13/11/2010 - 2:05
O diretor-gerente do Fundo Monetário Internacional (FMI), Dominique Strauss-Kahn, considerou neste sábado que os Estados Unidos quiseram avançar “muito rápido”, na reunião de cúpula do G20, com suas propostas de corrigir o desequilíbrio comercial, num momento em que os demais países esperam um trabalho mais coletivo.
O presidente americano Barack Obama foi minoria no encontro de potências industrializadas e emergentes em Seul, durante a qual vários de seus parceiros, entre eles China e Alemanha, negaram-se a assumir um compromisso de redução de seus colossais excedentes em conta corrente, como pretendia Washington.

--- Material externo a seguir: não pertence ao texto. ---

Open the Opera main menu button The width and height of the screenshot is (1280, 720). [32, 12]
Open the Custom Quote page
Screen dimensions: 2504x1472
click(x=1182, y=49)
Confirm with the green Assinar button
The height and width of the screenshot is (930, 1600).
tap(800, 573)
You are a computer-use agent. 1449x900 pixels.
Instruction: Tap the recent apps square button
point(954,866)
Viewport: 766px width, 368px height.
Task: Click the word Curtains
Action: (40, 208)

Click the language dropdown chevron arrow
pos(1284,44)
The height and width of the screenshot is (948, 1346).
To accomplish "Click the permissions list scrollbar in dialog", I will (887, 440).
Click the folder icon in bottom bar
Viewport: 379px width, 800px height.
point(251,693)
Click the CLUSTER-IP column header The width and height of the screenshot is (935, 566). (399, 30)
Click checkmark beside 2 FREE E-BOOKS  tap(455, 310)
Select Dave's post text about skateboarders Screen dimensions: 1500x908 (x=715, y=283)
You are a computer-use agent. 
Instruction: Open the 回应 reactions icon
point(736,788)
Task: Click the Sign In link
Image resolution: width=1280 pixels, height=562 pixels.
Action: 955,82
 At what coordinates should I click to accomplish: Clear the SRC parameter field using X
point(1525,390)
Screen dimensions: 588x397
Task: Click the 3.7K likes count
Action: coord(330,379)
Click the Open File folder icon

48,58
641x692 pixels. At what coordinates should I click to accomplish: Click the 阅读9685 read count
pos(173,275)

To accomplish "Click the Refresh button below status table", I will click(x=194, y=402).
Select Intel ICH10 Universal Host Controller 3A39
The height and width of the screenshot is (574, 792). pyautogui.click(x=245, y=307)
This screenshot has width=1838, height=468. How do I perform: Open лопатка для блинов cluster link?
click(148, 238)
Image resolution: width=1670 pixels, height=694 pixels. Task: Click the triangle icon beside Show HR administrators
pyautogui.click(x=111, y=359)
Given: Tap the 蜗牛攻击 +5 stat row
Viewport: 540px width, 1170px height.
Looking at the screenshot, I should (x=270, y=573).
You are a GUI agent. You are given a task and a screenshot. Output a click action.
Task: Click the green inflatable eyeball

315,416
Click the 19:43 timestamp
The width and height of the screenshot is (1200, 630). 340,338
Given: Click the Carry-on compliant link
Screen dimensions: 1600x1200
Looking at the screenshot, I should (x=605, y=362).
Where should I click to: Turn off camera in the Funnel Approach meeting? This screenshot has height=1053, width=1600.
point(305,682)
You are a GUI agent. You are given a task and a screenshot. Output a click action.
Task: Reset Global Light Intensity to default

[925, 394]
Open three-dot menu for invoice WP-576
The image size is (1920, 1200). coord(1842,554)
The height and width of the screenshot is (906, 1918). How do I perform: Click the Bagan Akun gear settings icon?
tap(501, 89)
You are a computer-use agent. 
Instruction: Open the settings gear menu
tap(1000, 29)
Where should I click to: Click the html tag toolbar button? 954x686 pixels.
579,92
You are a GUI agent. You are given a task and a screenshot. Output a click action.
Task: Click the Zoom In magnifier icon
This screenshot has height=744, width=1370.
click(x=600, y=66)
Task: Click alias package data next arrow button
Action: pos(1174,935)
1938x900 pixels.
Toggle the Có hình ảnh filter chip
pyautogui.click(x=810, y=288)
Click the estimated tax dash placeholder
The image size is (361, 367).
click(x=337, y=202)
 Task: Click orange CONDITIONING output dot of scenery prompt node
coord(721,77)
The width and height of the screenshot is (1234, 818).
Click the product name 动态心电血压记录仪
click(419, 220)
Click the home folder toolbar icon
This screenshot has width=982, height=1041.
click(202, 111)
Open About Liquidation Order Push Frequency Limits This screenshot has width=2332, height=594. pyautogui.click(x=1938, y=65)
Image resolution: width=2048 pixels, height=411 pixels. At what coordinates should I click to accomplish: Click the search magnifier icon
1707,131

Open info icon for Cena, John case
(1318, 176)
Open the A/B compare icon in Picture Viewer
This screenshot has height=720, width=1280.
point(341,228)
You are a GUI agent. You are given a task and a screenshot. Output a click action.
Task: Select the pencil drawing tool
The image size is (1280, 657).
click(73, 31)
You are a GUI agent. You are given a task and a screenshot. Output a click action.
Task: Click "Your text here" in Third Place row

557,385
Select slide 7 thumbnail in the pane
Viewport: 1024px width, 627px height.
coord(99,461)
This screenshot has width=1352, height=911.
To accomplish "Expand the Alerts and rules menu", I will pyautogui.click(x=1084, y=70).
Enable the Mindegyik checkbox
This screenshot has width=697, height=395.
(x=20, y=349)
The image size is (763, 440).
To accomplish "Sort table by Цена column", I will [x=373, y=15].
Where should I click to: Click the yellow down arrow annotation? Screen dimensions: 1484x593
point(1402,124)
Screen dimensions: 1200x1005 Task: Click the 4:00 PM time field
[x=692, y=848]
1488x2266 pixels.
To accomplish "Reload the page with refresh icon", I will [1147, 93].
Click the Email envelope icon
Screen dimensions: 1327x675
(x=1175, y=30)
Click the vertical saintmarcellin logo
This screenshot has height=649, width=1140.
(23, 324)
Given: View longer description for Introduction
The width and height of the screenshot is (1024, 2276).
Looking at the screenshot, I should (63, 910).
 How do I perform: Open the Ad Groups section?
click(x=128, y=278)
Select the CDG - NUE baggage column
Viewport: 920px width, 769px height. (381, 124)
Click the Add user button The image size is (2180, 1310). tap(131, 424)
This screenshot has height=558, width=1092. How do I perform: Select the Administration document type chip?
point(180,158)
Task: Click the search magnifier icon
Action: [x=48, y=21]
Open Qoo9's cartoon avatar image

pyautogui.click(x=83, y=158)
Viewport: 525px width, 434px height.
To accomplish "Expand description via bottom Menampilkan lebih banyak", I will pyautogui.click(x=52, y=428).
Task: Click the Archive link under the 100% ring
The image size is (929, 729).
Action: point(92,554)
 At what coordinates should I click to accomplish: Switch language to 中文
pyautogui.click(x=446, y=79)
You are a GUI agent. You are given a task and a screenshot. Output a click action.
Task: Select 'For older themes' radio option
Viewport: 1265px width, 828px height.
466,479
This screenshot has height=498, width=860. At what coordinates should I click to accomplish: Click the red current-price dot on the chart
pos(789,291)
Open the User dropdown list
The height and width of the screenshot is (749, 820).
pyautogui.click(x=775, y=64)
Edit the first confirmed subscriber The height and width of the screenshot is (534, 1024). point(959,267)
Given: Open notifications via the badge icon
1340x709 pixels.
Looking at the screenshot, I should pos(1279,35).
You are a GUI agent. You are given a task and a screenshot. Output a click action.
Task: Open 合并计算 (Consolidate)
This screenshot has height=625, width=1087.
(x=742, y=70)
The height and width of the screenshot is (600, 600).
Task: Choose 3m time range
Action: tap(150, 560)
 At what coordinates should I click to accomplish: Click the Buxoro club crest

“Em minha opinião, os Estados Unidos tentaram ir com muita sede ao pote, num momento em que a base da cooperação já não é tão firme como o foi durante a crise” financeira de 2008-2009, declarou Strauss-Kahn à AFP, paralelamente à cúpula do Foro de Cooperação Econômica Ásia Pacífico (APEC) realizado até domingo em Yokohama (sul de Tóquio).
“Houve uma reação, não tanto contra o argumento usado pelos Estados Unidos, mas para indicar que agora tudo será mais complicado” sem uma decisão coletiva, destacou.
Segundo Strauss-Kahn, será necessária a realização de “duas, três, quatro reuniões do G20 para criar esse sentimento de que o mundo precisa partir para um trabalho coletivo” entre as 20 maiores economias do planeta.